■ DIRECTIONS
After reading the data, copy it out in full and exactly.

■ SUPPLIED DATA

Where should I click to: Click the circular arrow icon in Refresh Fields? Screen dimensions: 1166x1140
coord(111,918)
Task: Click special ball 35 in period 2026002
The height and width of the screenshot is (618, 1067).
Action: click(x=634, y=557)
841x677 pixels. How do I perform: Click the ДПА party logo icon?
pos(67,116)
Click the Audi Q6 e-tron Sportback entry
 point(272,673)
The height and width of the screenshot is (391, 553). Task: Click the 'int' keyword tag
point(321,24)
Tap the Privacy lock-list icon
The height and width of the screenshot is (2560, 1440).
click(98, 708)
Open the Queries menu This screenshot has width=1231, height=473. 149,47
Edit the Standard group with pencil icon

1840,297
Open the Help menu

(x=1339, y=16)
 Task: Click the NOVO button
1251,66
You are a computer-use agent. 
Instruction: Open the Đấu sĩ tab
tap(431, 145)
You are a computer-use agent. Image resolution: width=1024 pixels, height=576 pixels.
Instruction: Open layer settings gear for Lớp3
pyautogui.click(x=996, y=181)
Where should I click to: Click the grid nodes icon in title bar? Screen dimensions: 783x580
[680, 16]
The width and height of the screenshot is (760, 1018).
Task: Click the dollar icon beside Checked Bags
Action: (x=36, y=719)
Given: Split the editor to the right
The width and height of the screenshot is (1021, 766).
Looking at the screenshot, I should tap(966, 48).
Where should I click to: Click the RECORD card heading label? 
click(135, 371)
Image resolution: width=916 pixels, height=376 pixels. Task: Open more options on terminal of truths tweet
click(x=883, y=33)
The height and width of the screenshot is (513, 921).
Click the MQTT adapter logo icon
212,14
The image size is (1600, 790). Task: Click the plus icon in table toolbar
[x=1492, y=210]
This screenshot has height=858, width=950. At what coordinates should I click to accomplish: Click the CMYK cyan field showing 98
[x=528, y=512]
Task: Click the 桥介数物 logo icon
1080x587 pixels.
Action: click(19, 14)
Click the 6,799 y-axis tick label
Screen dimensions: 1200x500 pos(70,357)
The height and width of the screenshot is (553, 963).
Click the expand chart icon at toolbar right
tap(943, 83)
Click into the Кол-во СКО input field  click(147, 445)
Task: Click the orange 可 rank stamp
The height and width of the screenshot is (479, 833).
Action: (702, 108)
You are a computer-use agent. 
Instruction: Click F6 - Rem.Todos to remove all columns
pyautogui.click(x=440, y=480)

■ ANSWER FOR THIS EXERCISE
Where should I click to: Click the circular arrow icon in Refresh Fields? Screen dimensions: 1166x1140
coord(111,918)
Task: Click special ball 35 in period 2026002
The height and width of the screenshot is (618, 1067).
Action: click(x=634, y=557)
841x677 pixels. How do I perform: Click the ДПА party logo icon?
pos(67,116)
Click the Audi Q6 e-tron Sportback entry
 point(272,673)
The height and width of the screenshot is (391, 553). Task: Click the 'int' keyword tag
point(321,24)
Tap the Privacy lock-list icon
The height and width of the screenshot is (2560, 1440).
click(98, 708)
Open the Queries menu This screenshot has width=1231, height=473. 149,47
Edit the Standard group with pencil icon

1840,297
Open the Help menu

(x=1339, y=16)
 Task: Click the NOVO button
1251,66
You are a computer-use agent. 
Instruction: Open the Đấu sĩ tab
tap(431, 145)
You are a computer-use agent. Image resolution: width=1024 pixels, height=576 pixels.
Instruction: Open layer settings gear for Lớp3
pyautogui.click(x=996, y=181)
Where should I click to: Click the grid nodes icon in title bar? Screen dimensions: 783x580
[680, 16]
The width and height of the screenshot is (760, 1018).
Task: Click the dollar icon beside Checked Bags
Action: (x=36, y=719)
Given: Split the editor to the right
The width and height of the screenshot is (1021, 766).
Looking at the screenshot, I should tap(966, 48).
Where should I click to: Click the RECORD card heading label? 
click(135, 371)
Image resolution: width=916 pixels, height=376 pixels. Task: Open more options on terminal of truths tweet
click(x=883, y=33)
The height and width of the screenshot is (513, 921).
Click the MQTT adapter logo icon
212,14
The image size is (1600, 790). Task: Click the plus icon in table toolbar
[x=1492, y=210]
This screenshot has height=858, width=950. At what coordinates should I click to accomplish: Click the CMYK cyan field showing 98
[x=528, y=512]
Task: Click the 桥介数物 logo icon
1080x587 pixels.
Action: click(19, 14)
Click the 6,799 y-axis tick label
Screen dimensions: 1200x500 pos(70,357)
The height and width of the screenshot is (553, 963).
Click the expand chart icon at toolbar right
tap(943, 83)
Click into the Кол-во СКО input field  click(147, 445)
Task: Click the orange 可 rank stamp
The height and width of the screenshot is (479, 833).
Action: (702, 108)
You are a computer-use agent. 
Instruction: Click F6 - Rem.Todos to remove all columns
pyautogui.click(x=440, y=480)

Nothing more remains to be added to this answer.